Records contained in a dataset

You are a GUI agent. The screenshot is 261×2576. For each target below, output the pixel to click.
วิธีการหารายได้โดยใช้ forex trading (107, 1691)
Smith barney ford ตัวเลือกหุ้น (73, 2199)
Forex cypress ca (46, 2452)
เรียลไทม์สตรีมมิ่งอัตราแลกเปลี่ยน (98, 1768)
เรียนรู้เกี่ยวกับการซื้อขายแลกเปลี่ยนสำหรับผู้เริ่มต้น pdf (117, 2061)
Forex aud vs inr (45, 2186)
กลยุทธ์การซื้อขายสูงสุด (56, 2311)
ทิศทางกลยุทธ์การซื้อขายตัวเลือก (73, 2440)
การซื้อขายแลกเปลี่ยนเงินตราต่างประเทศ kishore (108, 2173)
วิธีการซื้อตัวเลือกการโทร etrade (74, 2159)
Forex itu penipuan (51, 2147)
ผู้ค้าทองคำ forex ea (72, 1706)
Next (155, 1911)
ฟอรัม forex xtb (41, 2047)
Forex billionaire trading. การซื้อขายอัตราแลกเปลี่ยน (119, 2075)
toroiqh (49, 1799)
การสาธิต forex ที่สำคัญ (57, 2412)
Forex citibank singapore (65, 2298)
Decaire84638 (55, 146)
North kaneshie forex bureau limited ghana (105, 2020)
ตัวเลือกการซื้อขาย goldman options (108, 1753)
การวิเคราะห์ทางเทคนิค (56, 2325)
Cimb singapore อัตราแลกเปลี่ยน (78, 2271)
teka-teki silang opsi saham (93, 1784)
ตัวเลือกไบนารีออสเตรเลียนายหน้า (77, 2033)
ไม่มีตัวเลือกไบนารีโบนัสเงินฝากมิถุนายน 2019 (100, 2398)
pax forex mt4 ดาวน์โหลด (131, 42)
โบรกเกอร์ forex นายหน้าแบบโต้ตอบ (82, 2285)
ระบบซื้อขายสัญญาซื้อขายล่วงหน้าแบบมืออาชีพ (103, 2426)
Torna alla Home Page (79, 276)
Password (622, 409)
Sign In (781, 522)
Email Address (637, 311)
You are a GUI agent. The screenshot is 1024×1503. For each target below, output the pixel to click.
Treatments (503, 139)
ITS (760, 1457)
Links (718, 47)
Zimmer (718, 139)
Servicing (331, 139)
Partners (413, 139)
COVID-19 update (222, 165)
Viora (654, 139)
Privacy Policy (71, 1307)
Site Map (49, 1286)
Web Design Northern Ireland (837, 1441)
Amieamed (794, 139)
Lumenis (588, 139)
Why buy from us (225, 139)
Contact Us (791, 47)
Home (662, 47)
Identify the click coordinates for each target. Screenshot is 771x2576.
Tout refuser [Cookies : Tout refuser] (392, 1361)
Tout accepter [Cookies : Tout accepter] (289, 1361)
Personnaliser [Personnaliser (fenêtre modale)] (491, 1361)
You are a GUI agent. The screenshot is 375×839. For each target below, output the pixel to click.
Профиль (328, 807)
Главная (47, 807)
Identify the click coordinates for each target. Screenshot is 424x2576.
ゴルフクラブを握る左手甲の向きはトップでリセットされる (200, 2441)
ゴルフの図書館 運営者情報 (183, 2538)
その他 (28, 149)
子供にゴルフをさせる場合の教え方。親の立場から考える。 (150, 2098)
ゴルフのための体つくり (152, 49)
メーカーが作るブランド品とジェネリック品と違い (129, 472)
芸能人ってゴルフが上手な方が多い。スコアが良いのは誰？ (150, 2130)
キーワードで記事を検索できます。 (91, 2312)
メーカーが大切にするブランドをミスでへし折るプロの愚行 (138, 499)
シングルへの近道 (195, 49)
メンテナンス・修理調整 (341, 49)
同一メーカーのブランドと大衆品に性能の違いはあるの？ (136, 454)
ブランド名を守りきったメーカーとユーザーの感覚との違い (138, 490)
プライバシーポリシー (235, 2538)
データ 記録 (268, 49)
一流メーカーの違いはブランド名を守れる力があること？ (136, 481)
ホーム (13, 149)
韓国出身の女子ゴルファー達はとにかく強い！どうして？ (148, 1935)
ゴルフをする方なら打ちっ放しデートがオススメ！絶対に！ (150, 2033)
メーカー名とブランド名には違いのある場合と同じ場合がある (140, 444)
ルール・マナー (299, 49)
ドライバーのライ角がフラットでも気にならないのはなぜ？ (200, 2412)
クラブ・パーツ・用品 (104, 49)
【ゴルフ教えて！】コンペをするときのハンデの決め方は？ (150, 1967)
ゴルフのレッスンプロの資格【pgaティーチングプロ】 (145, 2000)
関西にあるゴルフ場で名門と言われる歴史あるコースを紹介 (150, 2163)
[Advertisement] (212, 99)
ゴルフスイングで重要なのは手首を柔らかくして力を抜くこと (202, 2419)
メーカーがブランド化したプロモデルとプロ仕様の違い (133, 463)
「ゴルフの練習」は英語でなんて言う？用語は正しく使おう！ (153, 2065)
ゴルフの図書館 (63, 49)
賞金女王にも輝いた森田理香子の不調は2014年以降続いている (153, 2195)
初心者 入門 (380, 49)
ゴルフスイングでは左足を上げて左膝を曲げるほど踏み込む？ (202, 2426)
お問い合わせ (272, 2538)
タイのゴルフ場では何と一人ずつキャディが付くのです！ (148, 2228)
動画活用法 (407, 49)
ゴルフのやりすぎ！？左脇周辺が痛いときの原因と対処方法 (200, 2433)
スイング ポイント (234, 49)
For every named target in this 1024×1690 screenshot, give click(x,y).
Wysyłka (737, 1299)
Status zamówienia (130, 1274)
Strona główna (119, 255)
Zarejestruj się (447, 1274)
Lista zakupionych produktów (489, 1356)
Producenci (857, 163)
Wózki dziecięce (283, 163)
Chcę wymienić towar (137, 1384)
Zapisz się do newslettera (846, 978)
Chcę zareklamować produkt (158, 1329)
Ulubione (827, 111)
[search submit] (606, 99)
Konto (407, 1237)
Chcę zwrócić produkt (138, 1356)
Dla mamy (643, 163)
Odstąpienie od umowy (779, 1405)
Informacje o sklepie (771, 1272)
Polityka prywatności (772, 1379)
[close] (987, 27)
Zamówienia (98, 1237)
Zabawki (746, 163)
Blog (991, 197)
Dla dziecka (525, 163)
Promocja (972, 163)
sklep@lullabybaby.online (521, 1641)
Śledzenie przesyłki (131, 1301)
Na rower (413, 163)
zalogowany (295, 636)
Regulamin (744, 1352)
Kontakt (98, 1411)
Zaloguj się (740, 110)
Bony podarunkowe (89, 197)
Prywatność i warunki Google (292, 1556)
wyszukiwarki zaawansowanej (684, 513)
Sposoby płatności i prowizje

→ Instructions for the task
Transcribe every one of the rows above, changing nothing.

→ Output for this exercise
You are a GUI agent. The screenshot is 261×2576. For each target below, output the pixel to click.
วิธีการหารายได้โดยใช้ forex trading (107, 1691)
Smith barney ford ตัวเลือกหุ้น (73, 2199)
Forex cypress ca (46, 2452)
เรียลไทม์สตรีมมิ่งอัตราแลกเปลี่ยน (98, 1768)
เรียนรู้เกี่ยวกับการซื้อขายแลกเปลี่ยนสำหรับผู้เริ่มต้น pdf (117, 2061)
Forex aud vs inr (45, 2186)
กลยุทธ์การซื้อขายสูงสุด (56, 2311)
ทิศทางกลยุทธ์การซื้อขายตัวเลือก (73, 2440)
การซื้อขายแลกเปลี่ยนเงินตราต่างประเทศ kishore (108, 2173)
วิธีการซื้อตัวเลือกการโทร etrade (74, 2159)
Forex itu penipuan (51, 2147)
ผู้ค้าทองคำ forex ea (72, 1706)
Next (155, 1911)
ฟอรัม forex xtb (41, 2047)
Forex billionaire trading. การซื้อขายอัตราแลกเปลี่ยน (119, 2075)
toroiqh (49, 1799)
การสาธิต forex ที่สำคัญ (57, 2412)
Forex citibank singapore (65, 2298)
Decaire84638 (55, 146)
North kaneshie forex bureau limited ghana (105, 2020)
ตัวเลือกการซื้อขาย goldman options (108, 1753)
การวิเคราะห์ทางเทคนิค (56, 2325)
Cimb singapore อัตราแลกเปลี่ยน (78, 2271)
teka-teki silang opsi saham (93, 1784)
ตัวเลือกไบนารีออสเตรเลียนายหน้า (77, 2033)
ไม่มีตัวเลือกไบนารีโบนัสเงินฝากมิถุนายน 2019 (100, 2398)
pax forex mt4 ดาวน์โหลด (131, 42)
โบรกเกอร์ forex นายหน้าแบบโต้ตอบ (82, 2285)
ระบบซื้อขายสัญญาซื้อขายล่วงหน้าแบบมืออาชีพ (103, 2426)
Torna alla Home Page (79, 276)
Password (622, 409)
Sign In (781, 522)
Email Address (637, 311)
You are a GUI agent. The screenshot is 1024×1503. For each target below, output the pixel to click.
Treatments (503, 139)
ITS (760, 1457)
Links (718, 47)
Zimmer (718, 139)
Servicing (331, 139)
Partners (413, 139)
COVID-19 update (222, 165)
Viora (654, 139)
Privacy Policy (71, 1307)
Site Map (49, 1286)
Web Design Northern Ireland (837, 1441)
Amieamed (794, 139)
Lumenis (588, 139)
Why buy from us (225, 139)
Contact Us (791, 47)
Home (662, 47)
Identify the click coordinates for each target. Screenshot is 771x2576.
Tout refuser [Cookies : Tout refuser] (392, 1361)
Tout accepter [Cookies : Tout accepter] (289, 1361)
Personnaliser [Personnaliser (fenêtre modale)] (491, 1361)
You are a GUI agent. The screenshot is 375×839. For each target below, output the pixel to click.
Профиль (328, 807)
Главная (47, 807)
Identify the click coordinates for each target. Screenshot is 424x2576.
ゴルフクラブを握る左手甲の向きはトップでリセットされる (200, 2441)
ゴルフの図書館 運営者情報 (183, 2538)
その他 (28, 149)
子供にゴルフをさせる場合の教え方。親の立場から考える。 (150, 2098)
ゴルフのための体つくり (152, 49)
メーカーが作るブランド品とジェネリック品と違い (129, 472)
芸能人ってゴルフが上手な方が多い。スコアが良いのは誰？ (150, 2130)
キーワードで記事を検索できます。 (91, 2312)
メーカーが大切にするブランドをミスでへし折るプロの愚行 (138, 499)
シングルへの近道 (195, 49)
メンテナンス・修理調整 (341, 49)
同一メーカーのブランドと大衆品に性能の違いはあるの？ (136, 454)
ブランド名を守りきったメーカーとユーザーの感覚との違い (138, 490)
プライバシーポリシー (235, 2538)
データ 記録 (268, 49)
一流メーカーの違いはブランド名を守れる力があること？ (136, 481)
ホーム (13, 149)
韓国出身の女子ゴルファー達はとにかく強い！どうして？ (148, 1935)
ゴルフをする方なら打ちっ放しデートがオススメ！絶対に！ (150, 2033)
メーカー名とブランド名には違いのある場合と同じ場合がある (140, 444)
ルール・マナー (299, 49)
ドライバーのライ角がフラットでも気にならないのはなぜ？ (200, 2412)
クラブ・パーツ・用品 (104, 49)
【ゴルフ教えて！】コンペをするときのハンデの決め方は？ (150, 1967)
ゴルフのレッスンプロの資格【pgaティーチングプロ】 (145, 2000)
関西にあるゴルフ場で名門と言われる歴史あるコースを紹介 (150, 2163)
[Advertisement] (212, 99)
ゴルフスイングで重要なのは手首を柔らかくして力を抜くこと (202, 2419)
メーカーがブランド化したプロモデルとプロ仕様の違い (133, 463)
「ゴルフの練習」は英語でなんて言う？用語は正しく使おう！ (153, 2065)
ゴルフの図書館 (63, 49)
賞金女王にも輝いた森田理香子の不調は2014年以降続いている (153, 2195)
初心者 入門 (380, 49)
ゴルフスイングでは左足を上げて左膝を曲げるほど踏み込む？ (202, 2426)
お問い合わせ (272, 2538)
タイのゴルフ場では何と一人ずつキャディが付くのです！ (148, 2228)
動画活用法 (407, 49)
ゴルフのやりすぎ！？左脇周辺が痛いときの原因と対処方法 (200, 2433)
スイング ポイント (234, 49)
For every named target in this 1024×1690 screenshot, give click(x,y).
Wysyłka (737, 1299)
Status zamówienia (130, 1274)
Strona główna (119, 255)
Zarejestruj się (447, 1274)
Lista zakupionych produktów (489, 1356)
Producenci (857, 163)
Wózki dziecięce (283, 163)
Chcę wymienić towar (137, 1384)
Zapisz się do newslettera (846, 978)
Chcę zareklamować produkt (158, 1329)
Ulubione (827, 111)
[search submit] (606, 99)
Konto (407, 1237)
Chcę zwrócić produkt (138, 1356)
Dla mamy (643, 163)
Odstąpienie od umowy (779, 1405)
Informacje o sklepie (771, 1272)
Polityka prywatności (772, 1379)
[close] (987, 27)
Zamówienia (98, 1237)
Zabawki (746, 163)
Blog (991, 197)
Dla dziecka (525, 163)
Promocja (972, 163)
sklep@lullabybaby.online (521, 1641)
Śledzenie przesyłki (131, 1301)
Na rower (413, 163)
zalogowany (295, 636)
Regulamin (744, 1352)
Kontakt (98, 1411)
Zaloguj się (740, 110)
Bony podarunkowe (89, 197)
Prywatność i warunki Google (292, 1556)
wyszukiwarki zaawansowanej (684, 513)
Sposoby płatności i prowizje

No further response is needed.